The Booth Museum was opened in 1874 by naturalist and collector Edward Thomas Booth. Booth was particularly interested in birds, and it was his ambition, though not fully realized, to collect examples of every bird species found in Britain. Each species collected would include a male, a female, a juvenile and any plumage variations. He presented his bird collection in Victorian-style dioramas that attempted to recreate how birds would appear in the setting of their natural habitat. An example in Booth's own notes describe the Gannet diorama as being 'copied from a sketch [of] the North side of the Bass Rock'. Booth was one of the pioneers of such diorama displays, and his museum, the first to present its collection in this manner in Britain, influenced how other museums would present animal species in their displays.

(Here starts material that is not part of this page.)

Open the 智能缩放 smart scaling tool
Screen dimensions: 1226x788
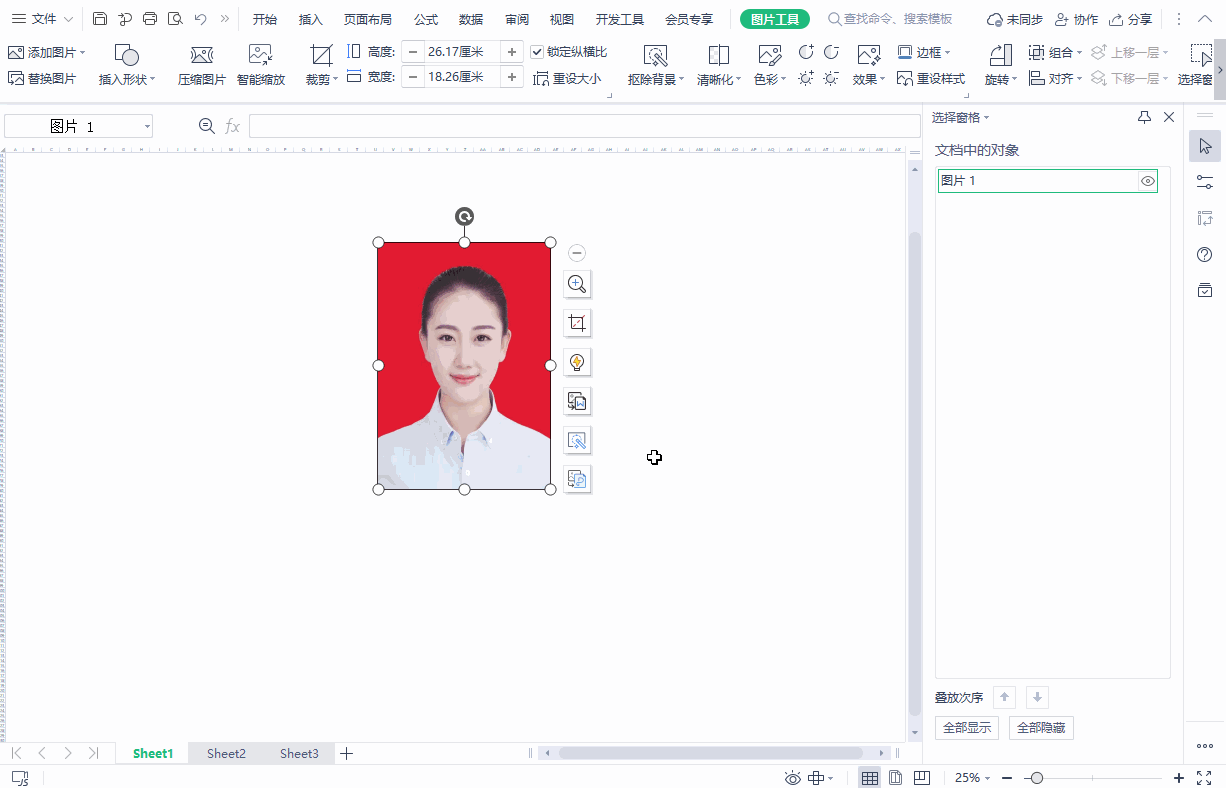coord(260,65)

Booth donated the museum to the city in 1890 with the proviso that the display of over 300 dioramas should not be altered, and it was opened under Brighton civic ownership in 1891. In 1971 the Booth became a Museum of Natural History.

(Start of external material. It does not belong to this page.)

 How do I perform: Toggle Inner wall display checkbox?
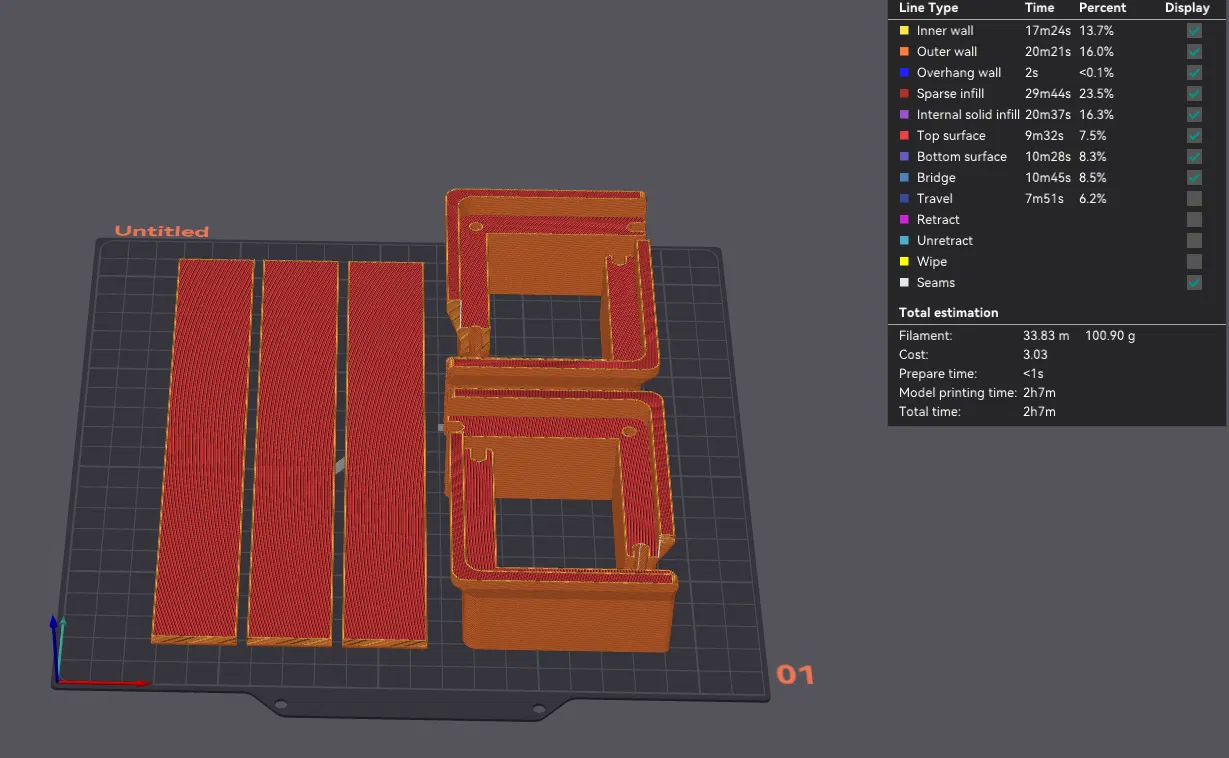(x=1194, y=31)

The museum continues to feature the dioramas of British birds in their habitat settings, as well as collections of butterflies, and British fossils and animal bones. Other items have been added to the museum's collection throughout the years, and it is now home to a collection of approximately 700,000 insects: 73,000 vertebrate related specimens (including osteology, taxidermy and oology), 35,000 fossils and minerals, 60,000 plants and 5,000 microscopic slides.

The collections also include other notable collectors from the region. These include the herbarium and geological specimens from Sir Alexander Crichton. Crichton was chief physician to Tsar Alexander I and the Dowager empress Maria Feodorovna from 1803 to 1819, and as a member of the Linnean Society of London, collected plant and geological specimens in his spare time. They also include the South and Central American butterflies collected by Arthur Hall over 13 expeditions to the Americas between 1901 and 1939. This collection takes up over thirty cabinets, and includes several hundred type specimens. It also includes a 54 volume unpublished treatise on the butterflies of South and Central America.

An unknown species of pterosaur was discovered in the fossil collection of the museum in 2020.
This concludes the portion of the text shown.